Para preparar o corpo para cruzar a avenida novamente, no Carnaval de 2025, Erika já começou a malhar com afinco, concomitante às gravações da quinta temporada de Arcanjo Renegado. Ela também estreia, em fevereiro, um programa no GNT que vai mostrar os bastidores das soberanas das escolas de samba.
Me esforço para estar com a Viradouro porque eu sei o quanto essa presença é importante. Carnaval não é só o que vemos na Avenida
ERIKA JANUZA
No dia em que Erika conversou com Donna, por mensagens de áudio, ela adiantou que já está na quadra da Paraíso do Tuiuti, onde gravará com a rainha Mayara Lima, uma das personagens do programa Rainhas Além da Avenida.

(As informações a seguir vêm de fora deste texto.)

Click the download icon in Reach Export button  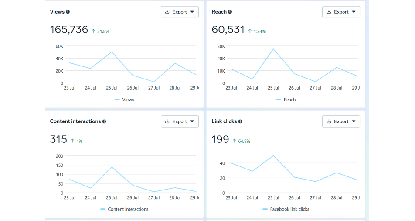click(x=329, y=12)
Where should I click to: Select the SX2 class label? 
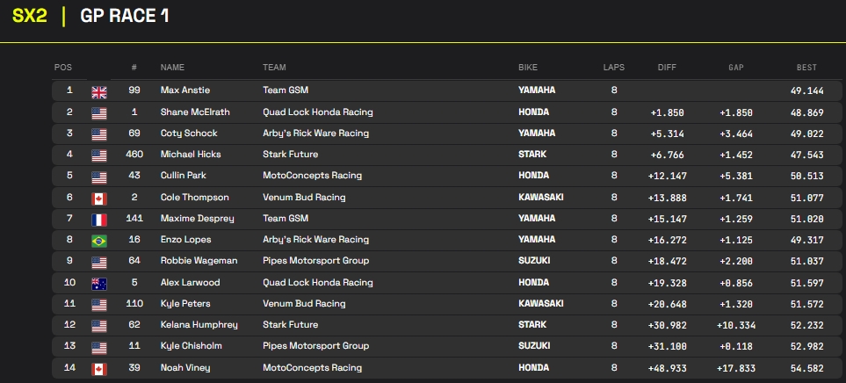[x=30, y=16]
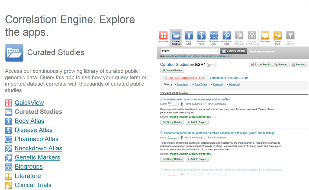
Task: Click the Bookmark button
Action: point(299,65)
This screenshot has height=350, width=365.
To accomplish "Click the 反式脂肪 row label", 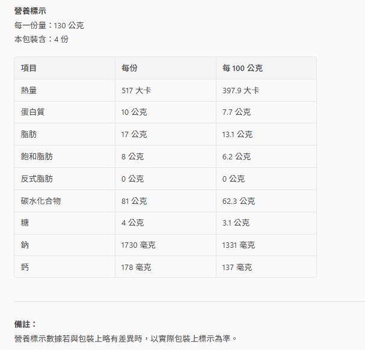I will tap(37, 179).
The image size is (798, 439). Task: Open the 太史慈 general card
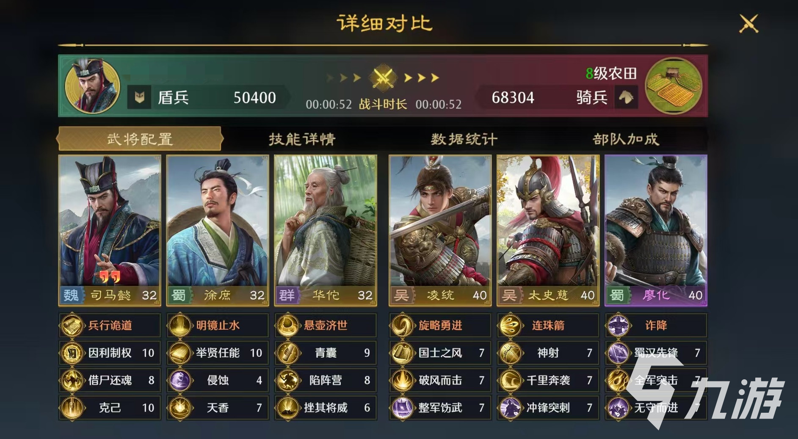(x=548, y=230)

— Ano que vem também vou participar do Carnaval da África do Sul, levar um pouco do Carnaval daqui para lá, e ter esta oportunidade é uma alegria. Sempre dou um jeito de não perder os ensaios, mesmo que esteja gravando, virada ou exausta tento ser o mais presente possível. Me esforço para estar com a Viradouro porque eu sei o quanto essa presença é importante para a comunidade, para a bateria e para a minha preparação, porque Carnaval não é só o que vemos na Avenida. Para ficar tudo lindo, tem muita gente trabalhando durante todo o ano — afirma a atriz.
Gurias na estrada
Em março, a reportagem acompanhou o grupo de viagens exclusivas para mulheres Viaja Guria em um passeio na serra gaúcha, regado a bons vinhos e paisagens impressionantes como a do Salto Ventoso, em Farroupilha.

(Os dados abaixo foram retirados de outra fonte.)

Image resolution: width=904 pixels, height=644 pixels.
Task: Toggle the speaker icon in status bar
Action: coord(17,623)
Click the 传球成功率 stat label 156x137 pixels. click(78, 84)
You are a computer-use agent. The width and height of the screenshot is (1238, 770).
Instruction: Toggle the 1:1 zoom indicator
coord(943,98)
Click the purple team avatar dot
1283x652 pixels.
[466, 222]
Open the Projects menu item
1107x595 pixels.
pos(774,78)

O que se viu foi a confirmação de uma das bandeiras do negócio, que começou em 2023: a jornada é mais importante que o destino. Num passeio só entre mulheres, o que mais se sobressai é o riso fácil, a liberdade pra fazer piada e a conexão feminina que perdura depois da viagem.
O mais positivo foi ver o senso de comunidade das gurias durante um momento difícil
LETTICIA GERHARDT
A proposta ganhou visibilidade nas redes sociais: em um ano e meio de existência, já são mais de 300 mil seguidoras no Instagram. Com o aumento da demanda, veio também a necessidade da idealizadora, Letticia Gerhardt, de 30 anos, aprender a separar o tempo do trabalho e do descanso:
— Começamos o ano de 2024 com 30 mil seguidoras, então é um crescimento de 10 vezes, jamais imaginamos chegar nesse número em tão pouco tempo. Algo que aprendi nesse meio tempo foi a questão de gestão de estresse (risos). Utilizo várias ferramentas de equilíbrio para entender que às vezes o descanso precisa ser compulsório, que descansar também é produzir — destaca a empresária.

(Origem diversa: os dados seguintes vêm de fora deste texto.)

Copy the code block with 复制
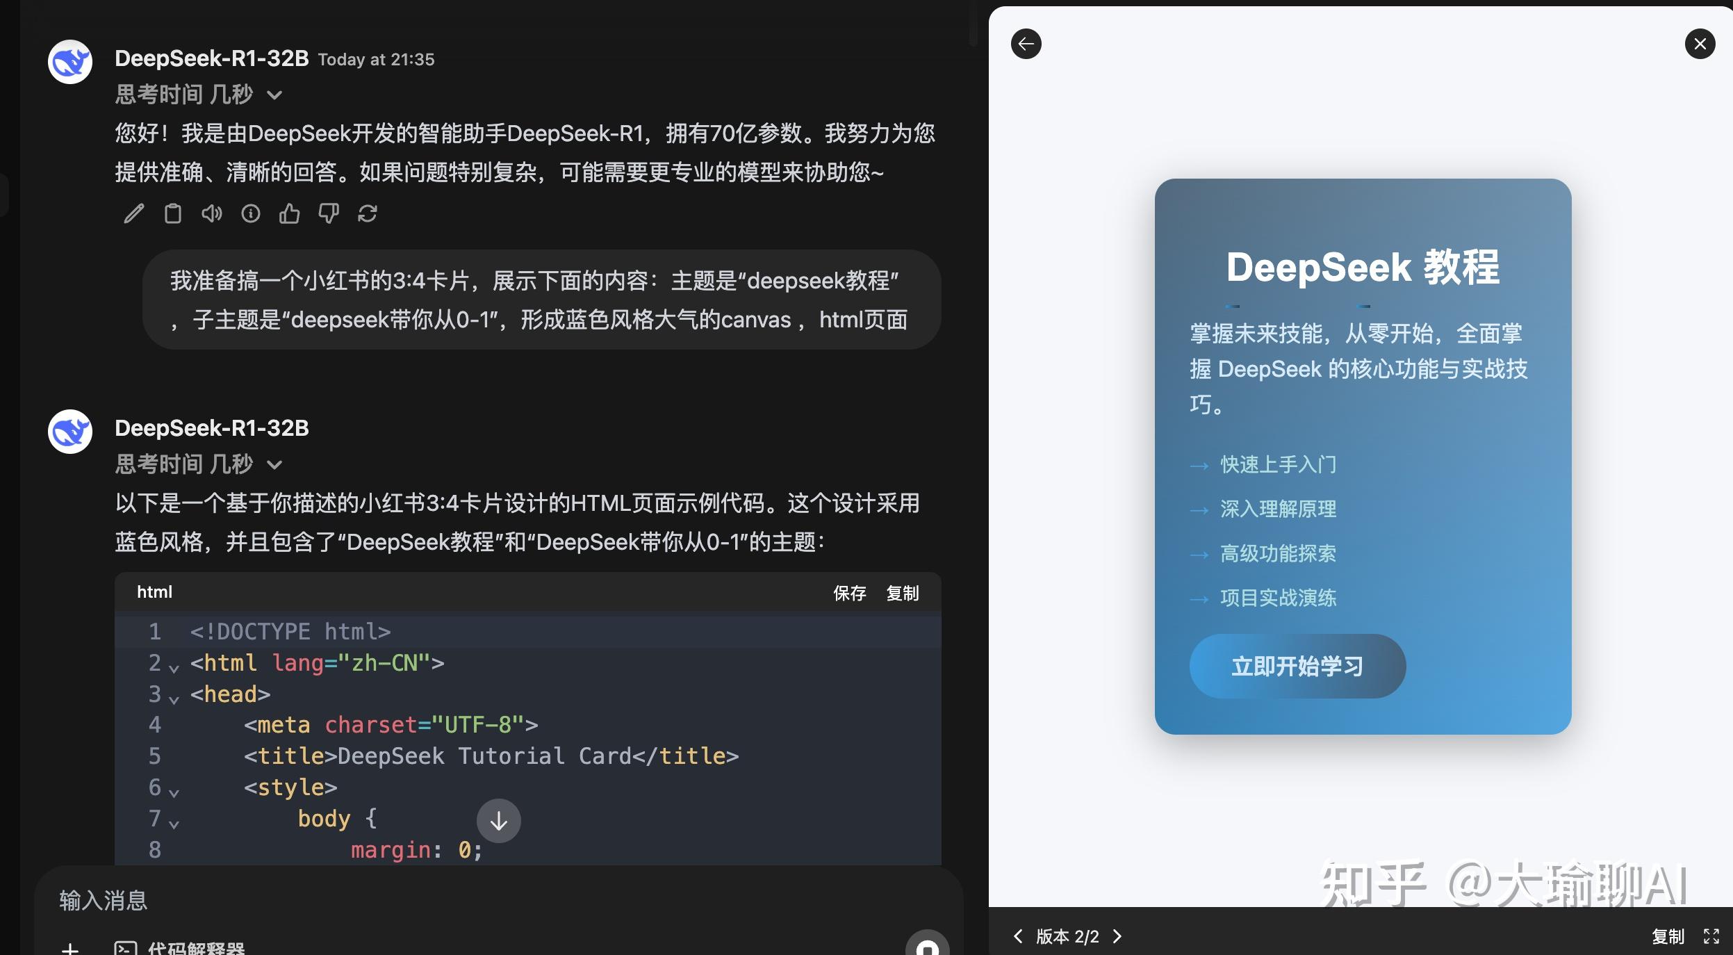Screen dimensions: 1733x955 click(x=902, y=593)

Com a agência bombando, Letticia viveu uma prova de fogo: teve que lidar com todas as viagens canceladas e todos os roteiros que não poderiam mais acontecer por um tempo, até o Estado se recuperar da enchente.
— O mais desafiador em si foi mapear a infraestrutura do Estado para voltar a trabalhar no pós-enchente, e o mais positivo foi ver o senso de comunidade das gurias durante um momento difícil. Apesar disso tudo, hoje, antes de falarmos, fui na imobiliária e peguei a chave daquela que será a primeira casa da Viaja Guria, um espaço físico para atendimento, para a comunidade e para os embarques. Essa é a maior mudança, mas também fechamos mais parcerias e logo teremos mais destinos — comemora.